Please print exactly the lines from the line containing "This screenshot has width=753, height=462." through the end of the data, no more, and keep pictures out of the copy.

Segment Start: Available data

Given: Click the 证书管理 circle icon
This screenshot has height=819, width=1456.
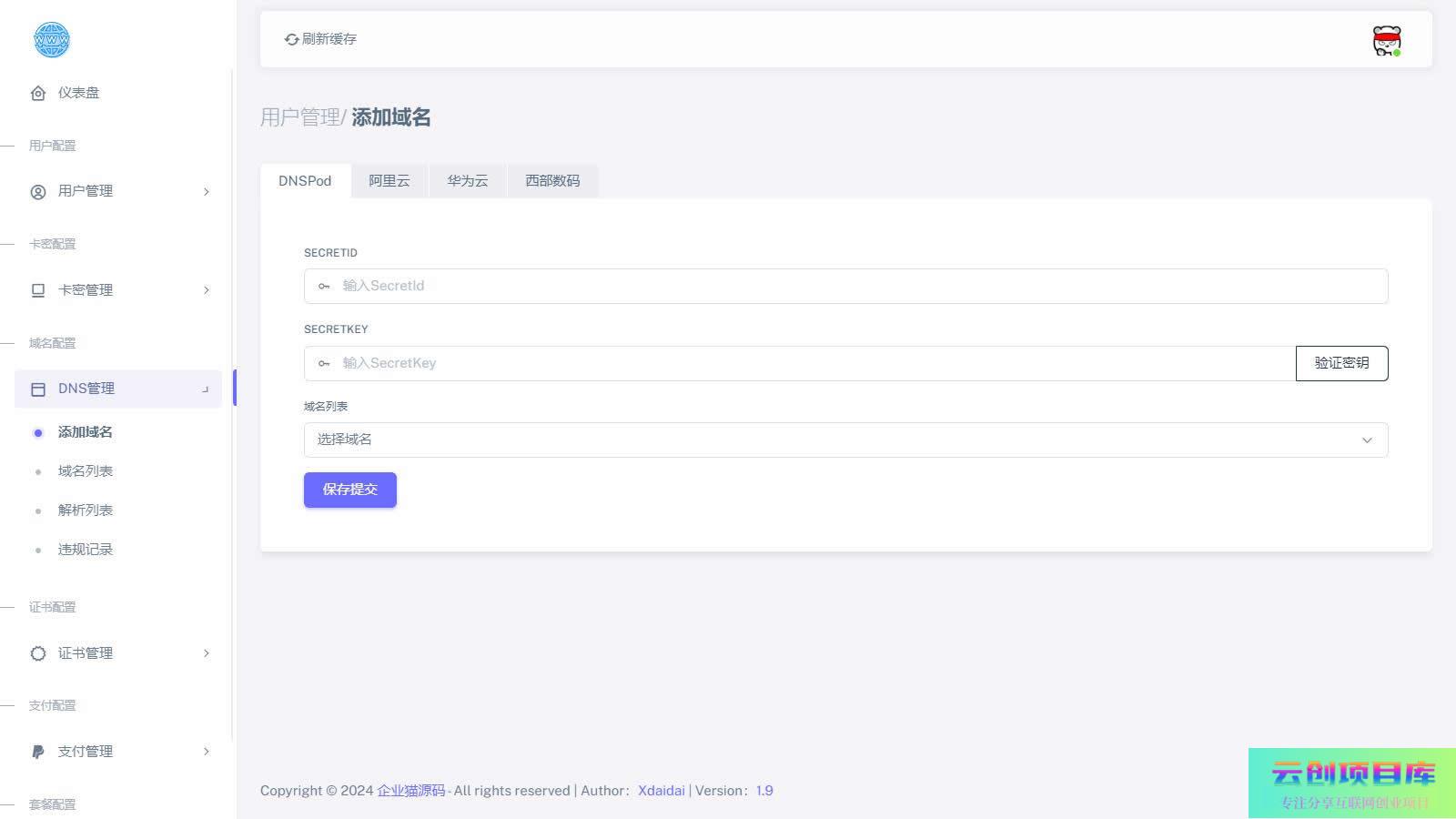Looking at the screenshot, I should tap(38, 653).
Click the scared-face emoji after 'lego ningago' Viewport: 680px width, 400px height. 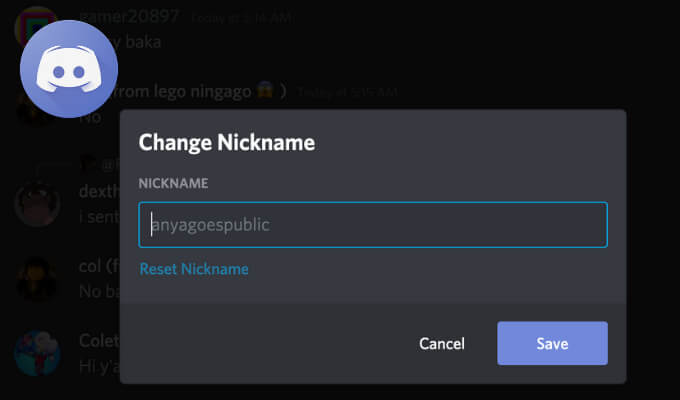click(x=266, y=92)
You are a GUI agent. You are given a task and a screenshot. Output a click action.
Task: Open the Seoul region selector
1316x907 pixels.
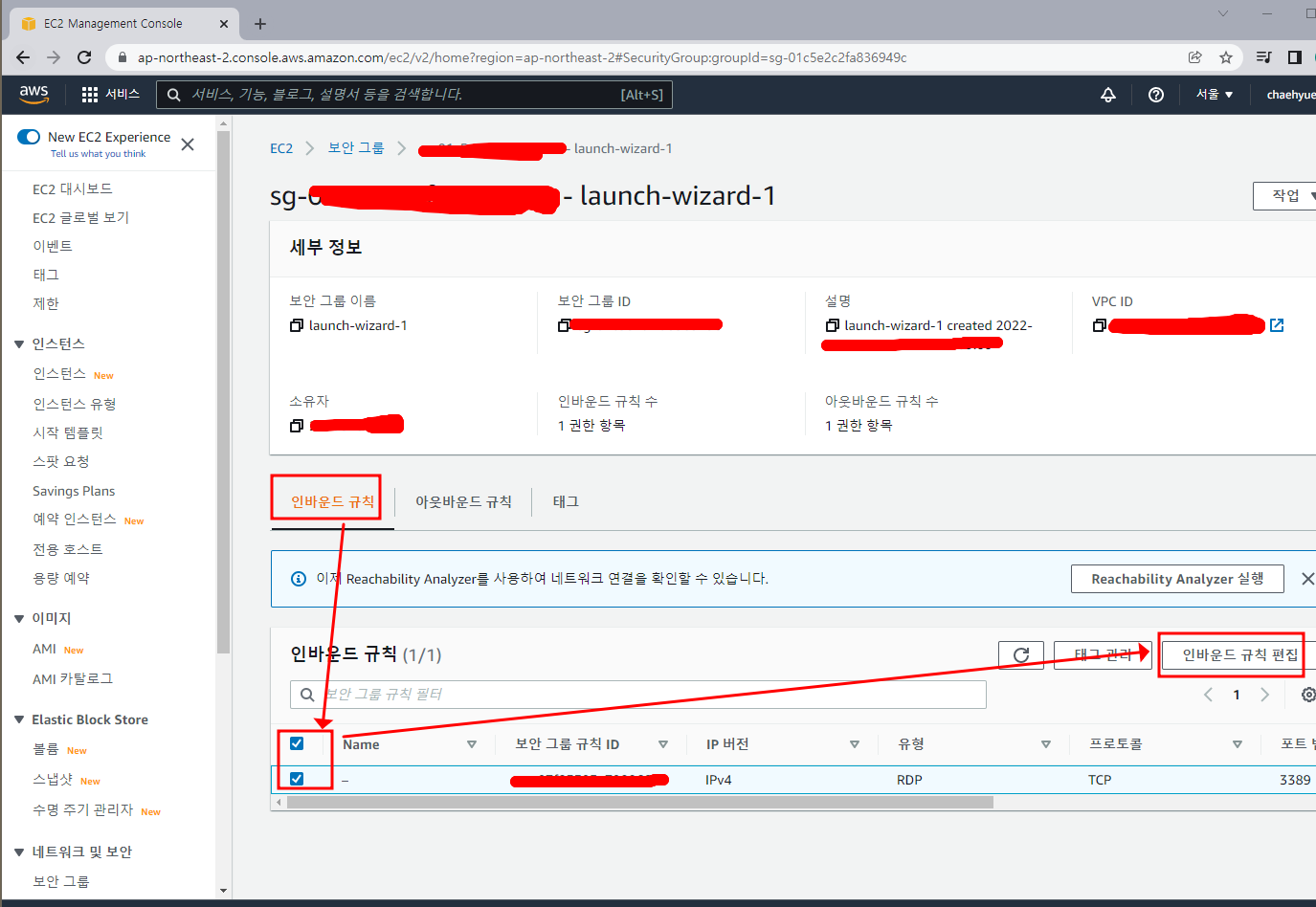click(1214, 94)
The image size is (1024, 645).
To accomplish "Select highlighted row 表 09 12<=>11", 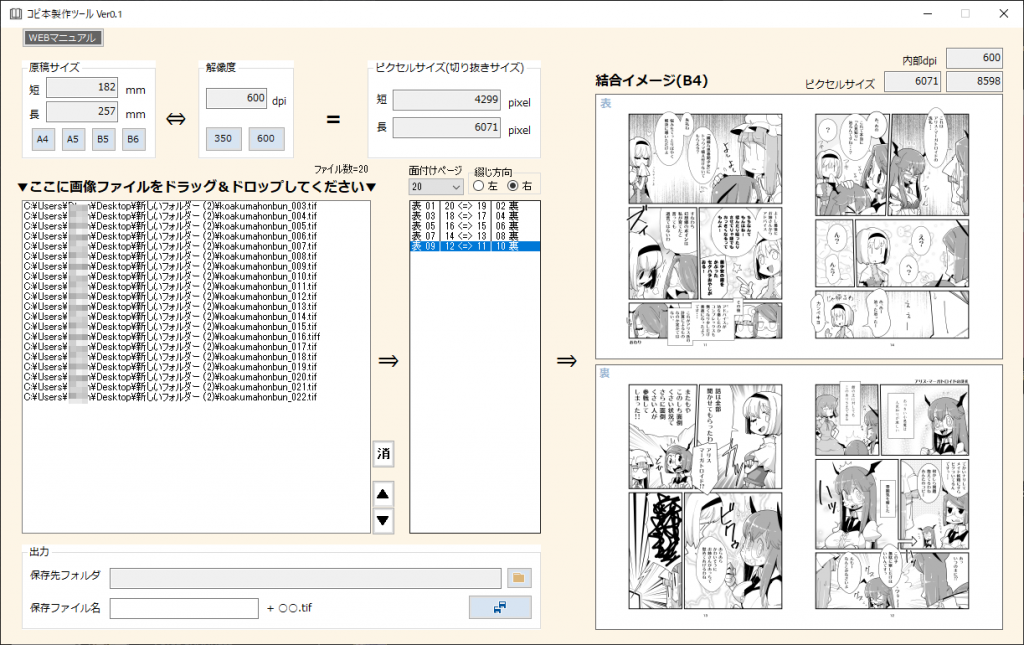I will click(474, 246).
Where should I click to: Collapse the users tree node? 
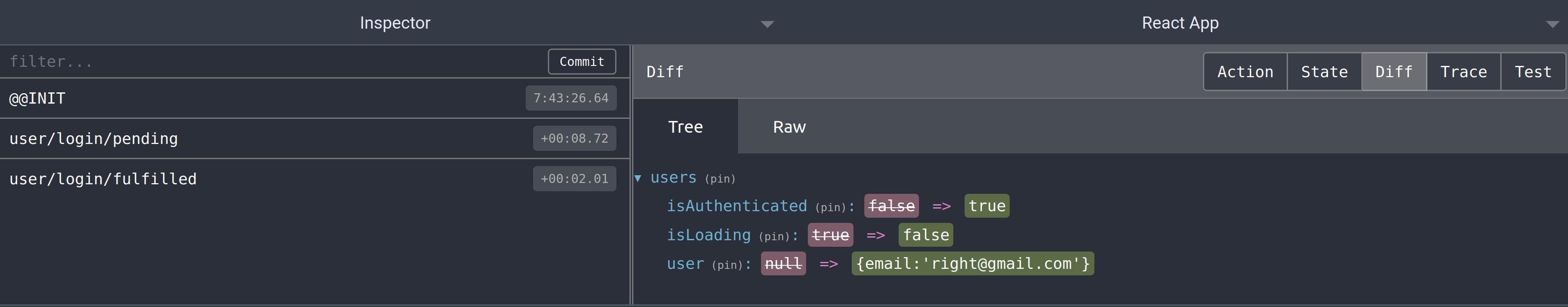coord(638,178)
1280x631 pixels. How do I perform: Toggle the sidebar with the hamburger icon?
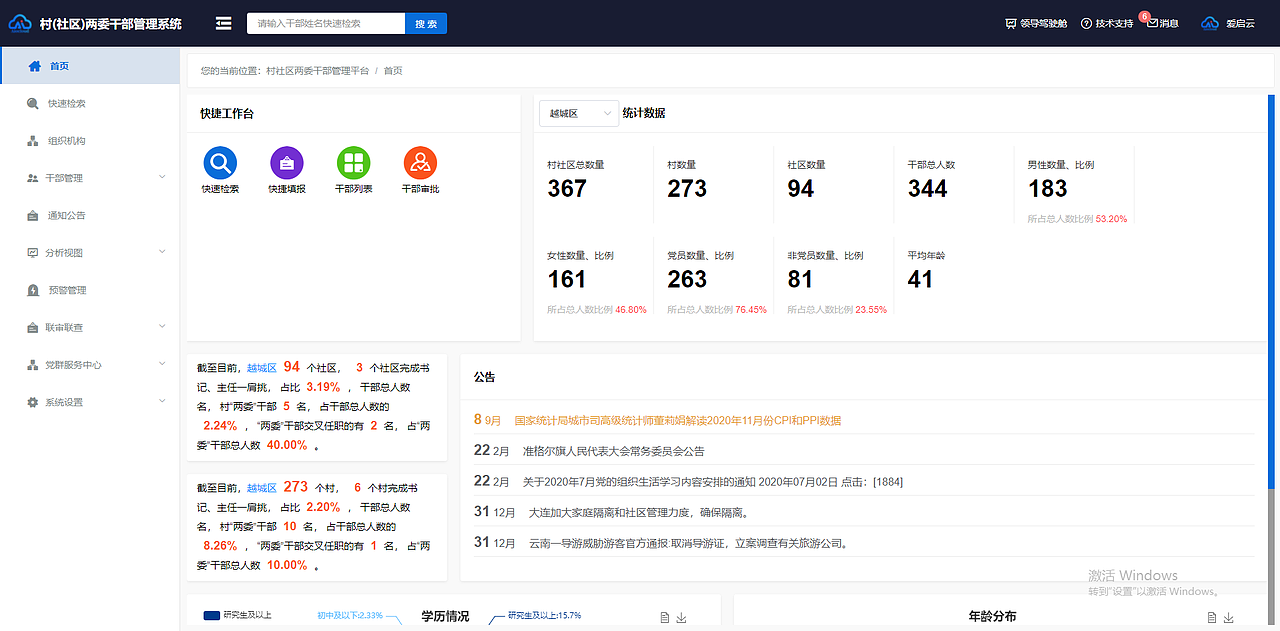[224, 22]
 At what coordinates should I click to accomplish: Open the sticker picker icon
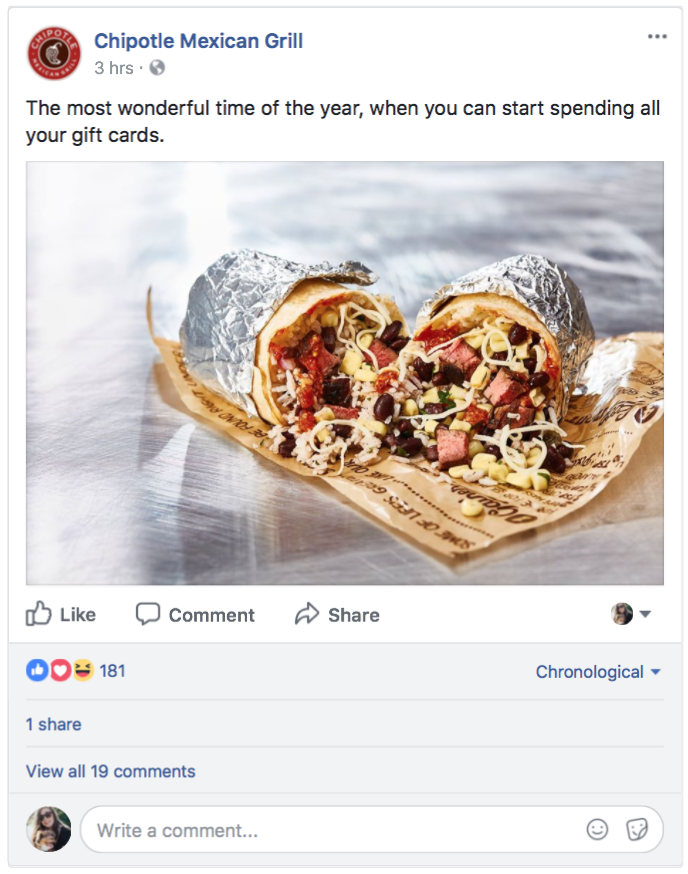[637, 829]
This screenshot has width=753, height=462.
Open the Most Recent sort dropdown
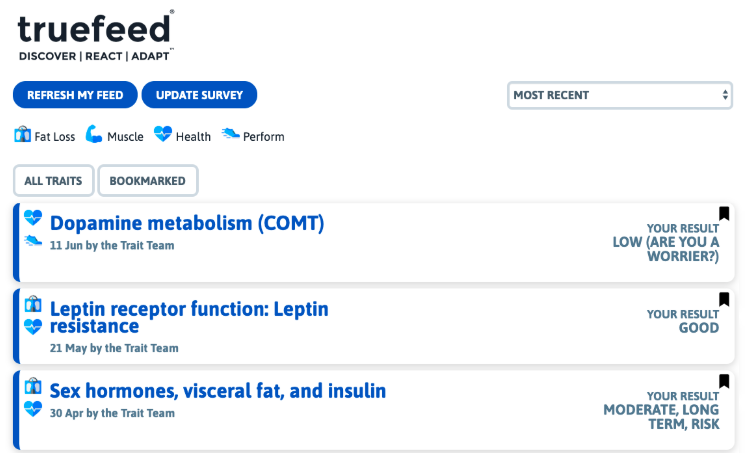tap(621, 95)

Segment End: Available data

Your solution:
This screenshot has width=753, height=462.
Open the Most Recent sort dropdown
tap(621, 95)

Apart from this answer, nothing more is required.